Monday, November 23, 2009

From 2003 to 2008, poverty grew twice as fast in rural counties as it did in metropolitan areas

New census data show the number of Americans living in poverty increased by 3.2 million between 2003 and 2008, with a disproportionate increase in rural areas. Rural counties were home to just 16 percent of the U.S. population in 2008, but accounted for 33 percent of the increase in poor Americans between 2003 and 2008, Bill Bishop of the Daily Yonder reports. A two-person household was defined as poor if it had an income less than $14,051, and a four-person household had to have an income less than $22,025.

In 2003, 12.3 percent of urban Americans and 13.9 percent of rural Americans lived below the poverty line, Bishop reports, but in 2008 12.7 percent of urban Americans and 16.3 percent of rural Americans lived below the line, more than doubling the percentage-point gap between the two groups. The trend was widespread; only 345 of the 2,577 rural counties or exurban counties (metropolitan-area counties a significant rural population) counties saw poverty rates decrease.

The Daily Yonder has assembled an excellent resource for journalists with the 2003 and 2008 data for each county in a spreadsheet.
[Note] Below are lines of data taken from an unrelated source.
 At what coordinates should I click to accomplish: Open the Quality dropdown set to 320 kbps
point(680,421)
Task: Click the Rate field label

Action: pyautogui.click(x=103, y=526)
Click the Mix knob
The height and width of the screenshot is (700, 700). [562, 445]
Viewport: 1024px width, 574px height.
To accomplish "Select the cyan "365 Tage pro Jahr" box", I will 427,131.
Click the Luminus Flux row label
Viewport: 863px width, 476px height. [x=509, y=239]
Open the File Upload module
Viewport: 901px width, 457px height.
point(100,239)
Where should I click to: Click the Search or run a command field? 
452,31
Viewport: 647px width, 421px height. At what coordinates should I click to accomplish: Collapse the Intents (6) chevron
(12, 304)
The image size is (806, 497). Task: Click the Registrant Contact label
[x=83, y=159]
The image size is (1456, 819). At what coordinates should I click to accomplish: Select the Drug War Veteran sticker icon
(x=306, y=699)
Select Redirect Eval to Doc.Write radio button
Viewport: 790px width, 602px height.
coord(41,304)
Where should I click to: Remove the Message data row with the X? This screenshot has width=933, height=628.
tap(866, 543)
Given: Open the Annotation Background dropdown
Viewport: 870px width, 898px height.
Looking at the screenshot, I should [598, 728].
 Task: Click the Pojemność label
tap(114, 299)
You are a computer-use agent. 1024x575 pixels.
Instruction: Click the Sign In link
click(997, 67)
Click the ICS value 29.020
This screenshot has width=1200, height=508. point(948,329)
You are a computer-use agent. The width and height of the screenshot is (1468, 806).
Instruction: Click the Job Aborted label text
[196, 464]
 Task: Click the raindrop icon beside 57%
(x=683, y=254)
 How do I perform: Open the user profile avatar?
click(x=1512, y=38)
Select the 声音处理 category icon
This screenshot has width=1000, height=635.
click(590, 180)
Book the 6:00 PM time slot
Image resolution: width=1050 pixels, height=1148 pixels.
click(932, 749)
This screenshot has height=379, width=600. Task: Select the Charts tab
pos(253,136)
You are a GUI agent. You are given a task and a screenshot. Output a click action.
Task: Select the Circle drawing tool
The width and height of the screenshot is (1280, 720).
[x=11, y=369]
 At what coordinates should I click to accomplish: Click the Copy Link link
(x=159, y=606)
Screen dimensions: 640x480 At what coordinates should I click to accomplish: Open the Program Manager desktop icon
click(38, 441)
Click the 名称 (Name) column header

We used that data to assemble a list of the 20 counties where the percentage of the population in poverty increased most from 2003 to 2008. Note that 18 of them were rural.

The rural counties with the lowest poverty rates were found predominantly in the Mountain West, Bishop reports. Ski-resort counties like Tenton, Wyo., and Pitkin, Colo., seemed immune to the poverty rate increase. The poorest counties from decades ago remain mostly the poorest counties today. Counties in Appalachia, the Mississippi Delta, South Texas and those dominated by Native American tribes still retain some of the highest rates. (Yonder map)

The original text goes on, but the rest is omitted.